## [PROVIDED DATA]
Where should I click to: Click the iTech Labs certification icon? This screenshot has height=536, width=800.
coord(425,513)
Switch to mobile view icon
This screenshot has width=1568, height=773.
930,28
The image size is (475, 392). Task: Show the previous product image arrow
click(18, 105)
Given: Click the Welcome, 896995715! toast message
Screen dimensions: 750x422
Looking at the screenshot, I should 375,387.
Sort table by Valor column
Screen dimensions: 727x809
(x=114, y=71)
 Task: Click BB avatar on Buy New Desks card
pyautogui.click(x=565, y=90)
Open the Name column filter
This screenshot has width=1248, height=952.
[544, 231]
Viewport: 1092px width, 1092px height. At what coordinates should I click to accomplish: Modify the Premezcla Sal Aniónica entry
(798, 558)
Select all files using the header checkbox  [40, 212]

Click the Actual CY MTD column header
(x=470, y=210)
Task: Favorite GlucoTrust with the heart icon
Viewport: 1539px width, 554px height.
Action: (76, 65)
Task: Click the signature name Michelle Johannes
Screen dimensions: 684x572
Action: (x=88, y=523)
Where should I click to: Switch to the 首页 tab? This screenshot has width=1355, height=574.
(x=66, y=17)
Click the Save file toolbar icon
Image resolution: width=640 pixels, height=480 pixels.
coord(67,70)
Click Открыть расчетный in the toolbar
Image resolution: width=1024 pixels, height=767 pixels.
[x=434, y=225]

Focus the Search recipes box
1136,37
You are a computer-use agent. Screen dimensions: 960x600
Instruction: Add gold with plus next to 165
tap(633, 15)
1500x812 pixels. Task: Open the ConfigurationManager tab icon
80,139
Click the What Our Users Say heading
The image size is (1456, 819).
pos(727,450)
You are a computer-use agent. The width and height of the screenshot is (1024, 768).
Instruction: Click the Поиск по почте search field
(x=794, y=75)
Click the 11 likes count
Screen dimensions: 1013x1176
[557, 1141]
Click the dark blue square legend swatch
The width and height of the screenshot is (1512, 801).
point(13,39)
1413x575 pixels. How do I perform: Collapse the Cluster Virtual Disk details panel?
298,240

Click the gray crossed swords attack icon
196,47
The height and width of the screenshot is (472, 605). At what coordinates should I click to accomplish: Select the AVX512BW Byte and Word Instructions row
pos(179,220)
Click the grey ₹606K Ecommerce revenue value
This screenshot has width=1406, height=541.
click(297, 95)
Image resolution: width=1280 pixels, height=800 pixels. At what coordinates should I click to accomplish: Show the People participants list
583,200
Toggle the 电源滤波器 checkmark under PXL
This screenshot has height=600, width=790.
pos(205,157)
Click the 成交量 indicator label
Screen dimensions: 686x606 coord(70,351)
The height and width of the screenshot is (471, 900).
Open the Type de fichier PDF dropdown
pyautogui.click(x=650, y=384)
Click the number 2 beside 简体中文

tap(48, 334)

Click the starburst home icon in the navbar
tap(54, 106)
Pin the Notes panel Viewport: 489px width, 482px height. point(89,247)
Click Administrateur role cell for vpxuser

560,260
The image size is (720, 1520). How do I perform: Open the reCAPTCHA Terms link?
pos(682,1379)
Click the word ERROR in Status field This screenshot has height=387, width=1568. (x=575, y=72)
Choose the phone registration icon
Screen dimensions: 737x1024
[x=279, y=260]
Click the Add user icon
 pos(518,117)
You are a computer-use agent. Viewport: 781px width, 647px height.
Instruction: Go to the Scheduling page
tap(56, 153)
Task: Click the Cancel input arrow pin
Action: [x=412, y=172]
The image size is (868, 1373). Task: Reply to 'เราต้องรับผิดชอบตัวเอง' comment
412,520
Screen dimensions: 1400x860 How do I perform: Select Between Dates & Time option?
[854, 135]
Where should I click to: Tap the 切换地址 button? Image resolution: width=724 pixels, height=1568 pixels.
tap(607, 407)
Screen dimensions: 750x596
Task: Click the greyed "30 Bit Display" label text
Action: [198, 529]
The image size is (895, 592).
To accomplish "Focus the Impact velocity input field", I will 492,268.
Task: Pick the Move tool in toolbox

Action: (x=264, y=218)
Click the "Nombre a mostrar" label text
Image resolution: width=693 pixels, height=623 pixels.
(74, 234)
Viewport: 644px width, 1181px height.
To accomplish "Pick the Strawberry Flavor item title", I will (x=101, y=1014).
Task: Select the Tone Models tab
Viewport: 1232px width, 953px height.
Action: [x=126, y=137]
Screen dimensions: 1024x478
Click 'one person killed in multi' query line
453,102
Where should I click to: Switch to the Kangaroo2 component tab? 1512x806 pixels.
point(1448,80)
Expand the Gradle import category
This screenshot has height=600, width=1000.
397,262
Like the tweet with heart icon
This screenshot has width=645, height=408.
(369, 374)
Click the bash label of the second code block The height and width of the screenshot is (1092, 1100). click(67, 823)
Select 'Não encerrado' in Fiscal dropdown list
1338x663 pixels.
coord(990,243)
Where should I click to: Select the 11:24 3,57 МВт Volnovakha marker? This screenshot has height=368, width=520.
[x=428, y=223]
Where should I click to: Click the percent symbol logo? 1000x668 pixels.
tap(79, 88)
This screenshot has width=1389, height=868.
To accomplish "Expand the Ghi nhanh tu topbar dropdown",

## [GOAL OF THE EXERCISE]
Find every line in the rows that contains the word "heart" and copy each one out in full. Treat the match as case-sensitive.

## [SOLUTION TO THIS TASK]
Task: Favorite GlucoTrust with the heart icon
Like the tweet with heart icon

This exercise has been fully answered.